An exact copy is required of every line from the one with "Open the FAQ page" through the end of the data below, and the pictures must stay out of it.

**Records for this task:**
=== Begin Enclosure ===
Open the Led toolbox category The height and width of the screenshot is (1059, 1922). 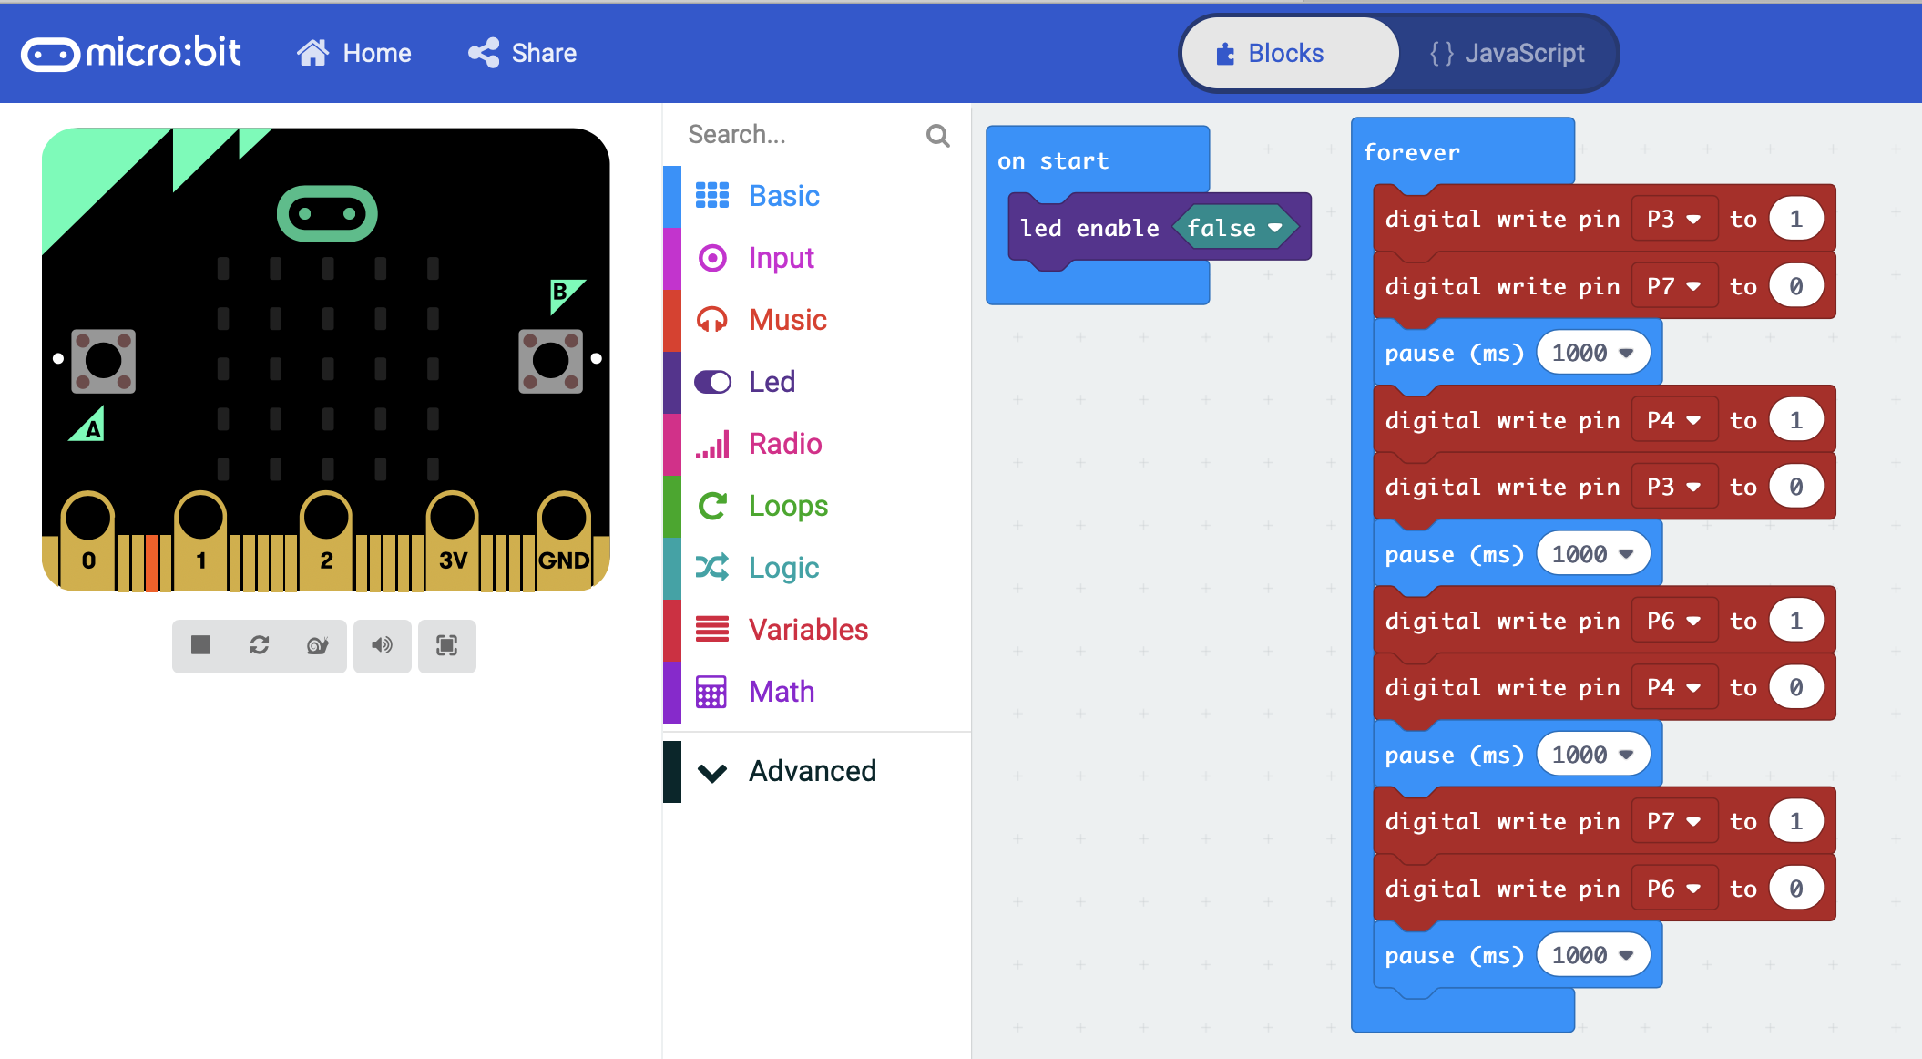coord(772,382)
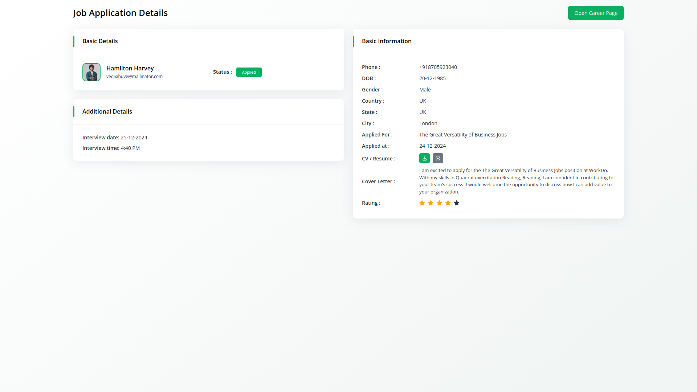Image resolution: width=697 pixels, height=392 pixels.
Task: Select the fifth dark rating star
Action: pos(457,203)
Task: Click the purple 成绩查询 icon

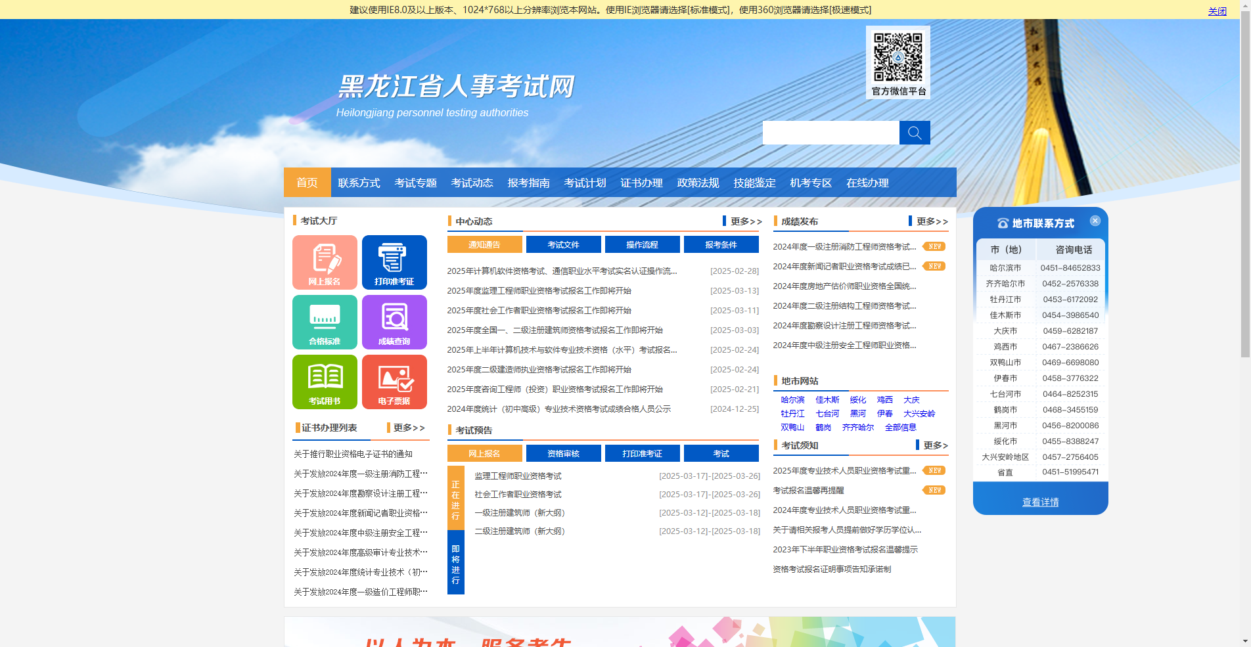Action: pyautogui.click(x=394, y=322)
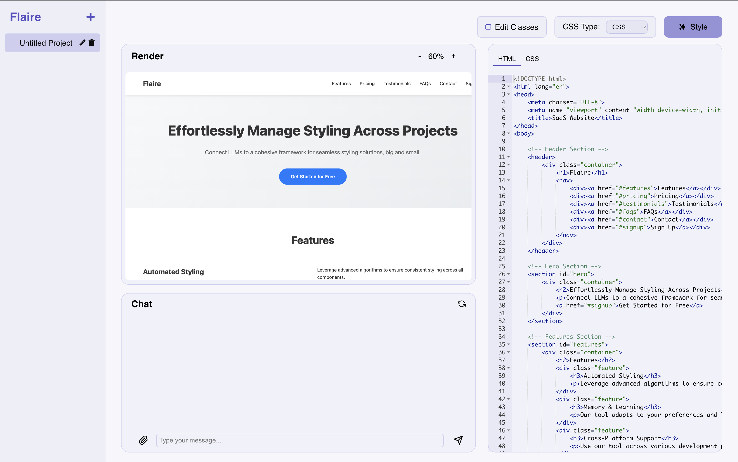Screen dimensions: 738x462
Task: Select the HTML tab
Action: 507,59
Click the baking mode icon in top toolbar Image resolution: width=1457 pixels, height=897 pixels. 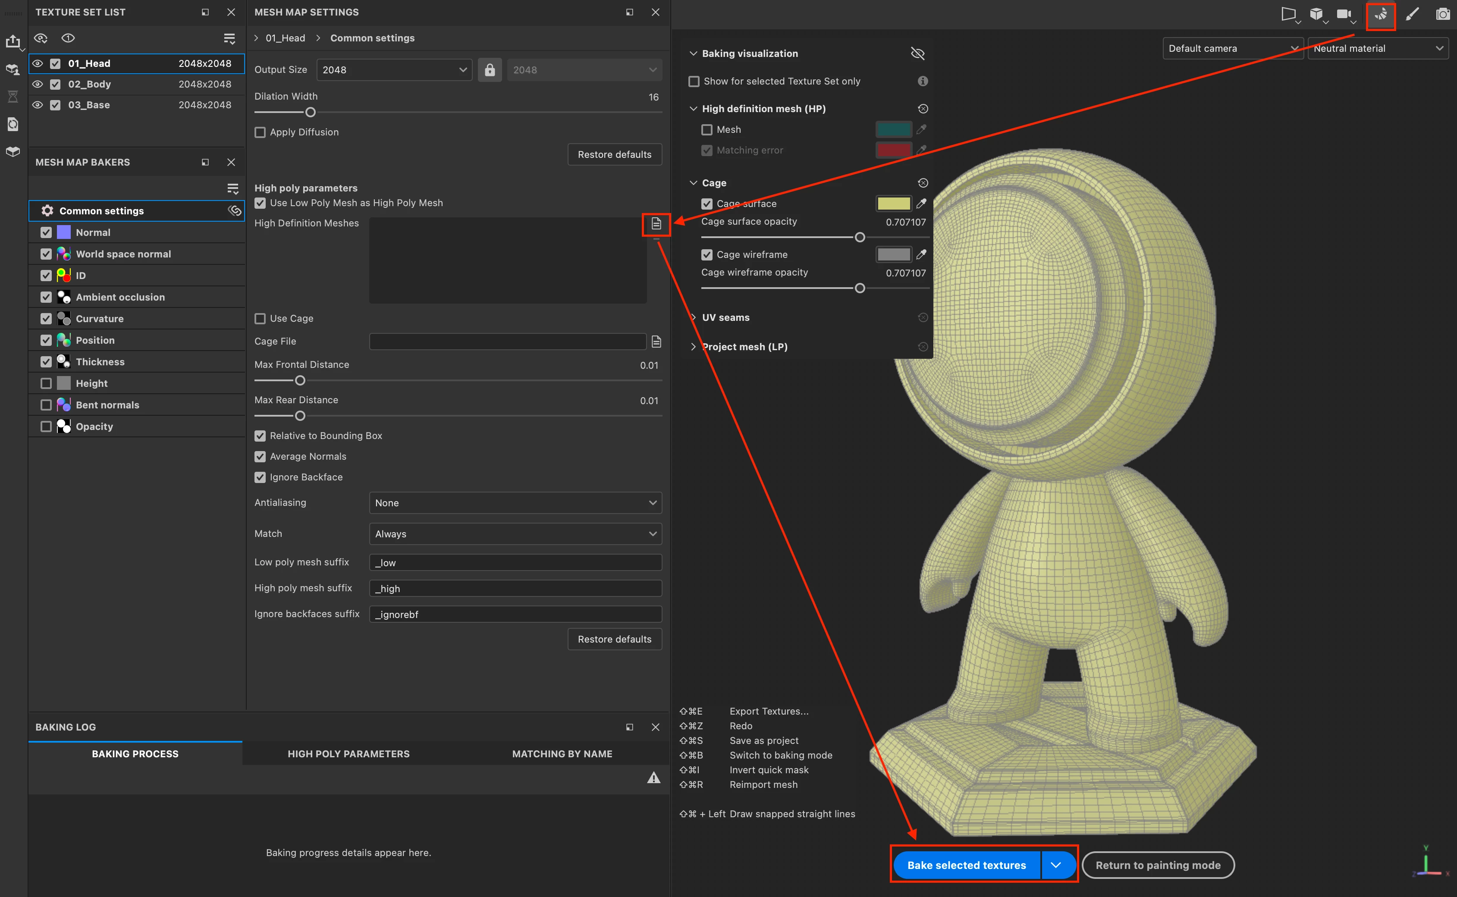click(1380, 14)
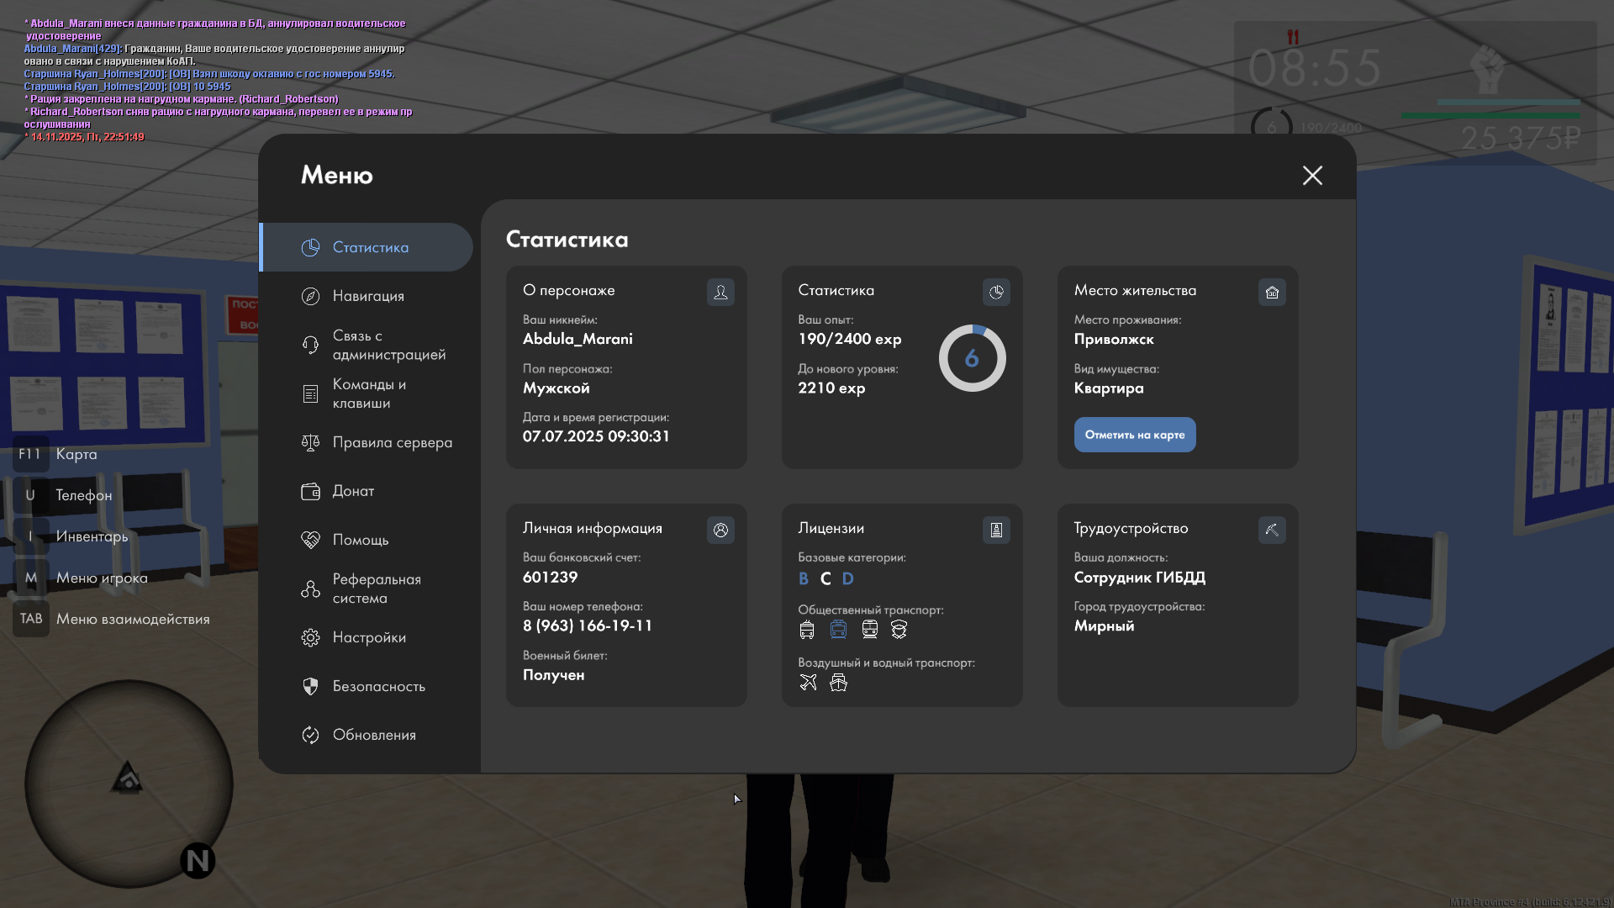
Task: Open the Навигация menu section
Action: [367, 296]
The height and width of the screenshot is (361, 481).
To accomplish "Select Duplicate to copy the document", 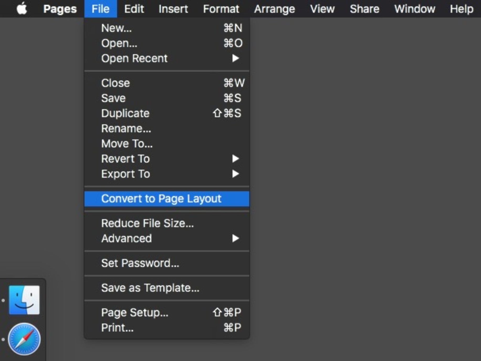I will [x=126, y=113].
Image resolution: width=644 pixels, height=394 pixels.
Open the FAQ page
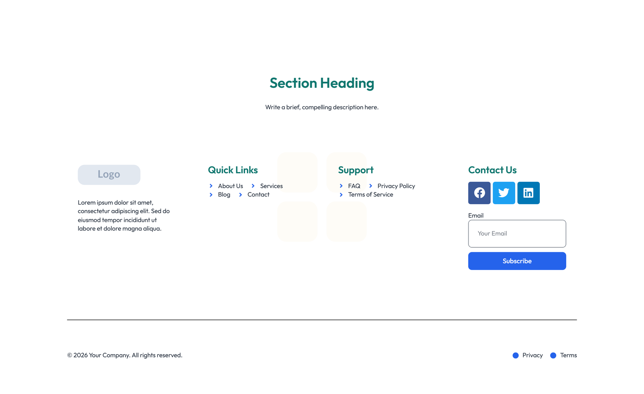coord(354,186)
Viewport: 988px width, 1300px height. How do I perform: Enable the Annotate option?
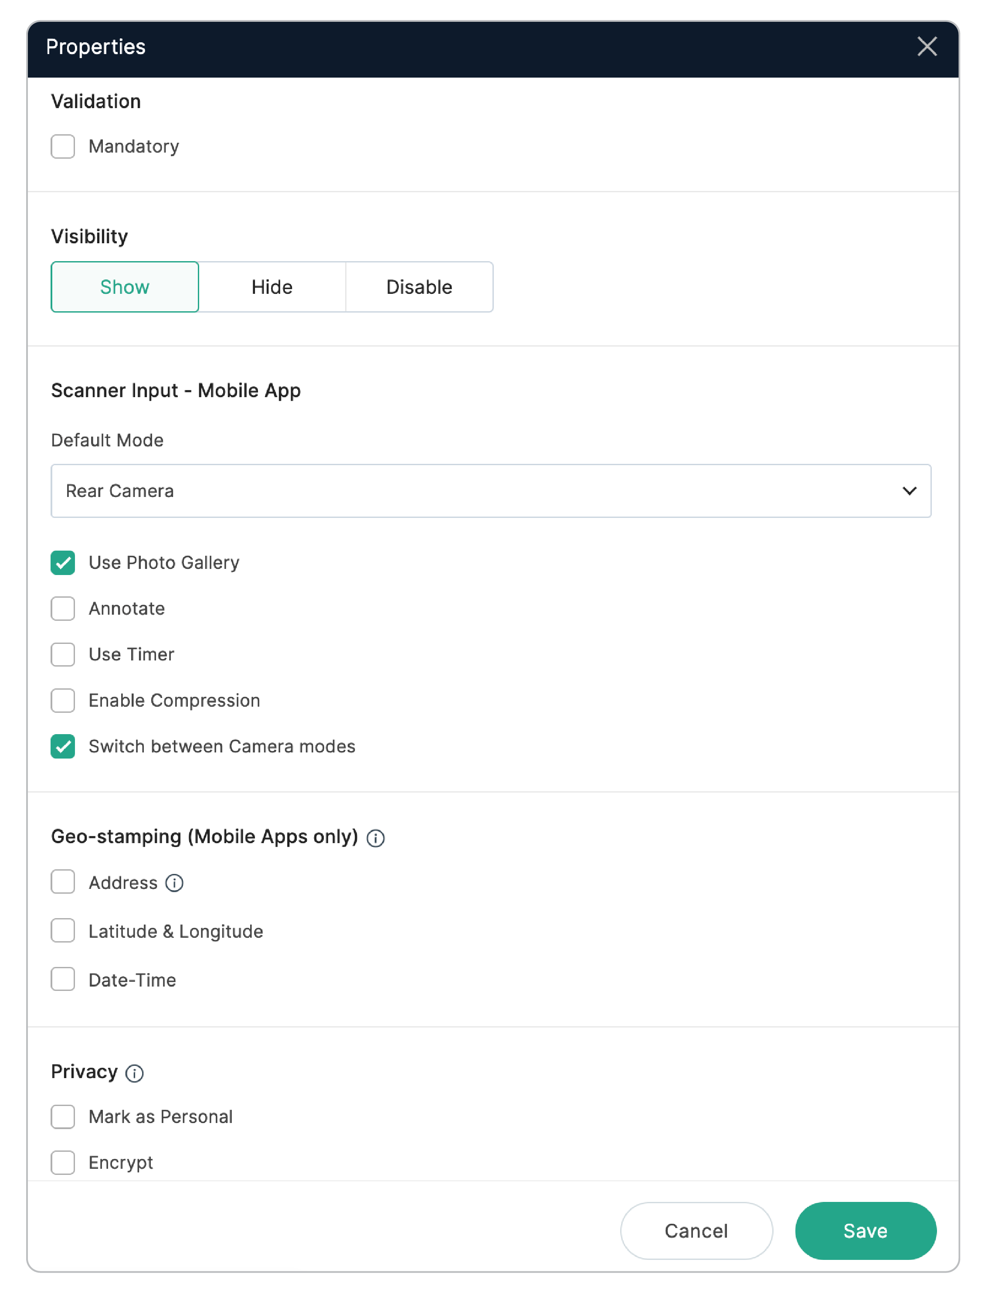62,609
=== End Enclosure ===
**Task response:**
Open the FAQ page
coord(354,186)
Viewport: 988px width, 1300px height. How do I perform: Enable the Annotate option?
62,609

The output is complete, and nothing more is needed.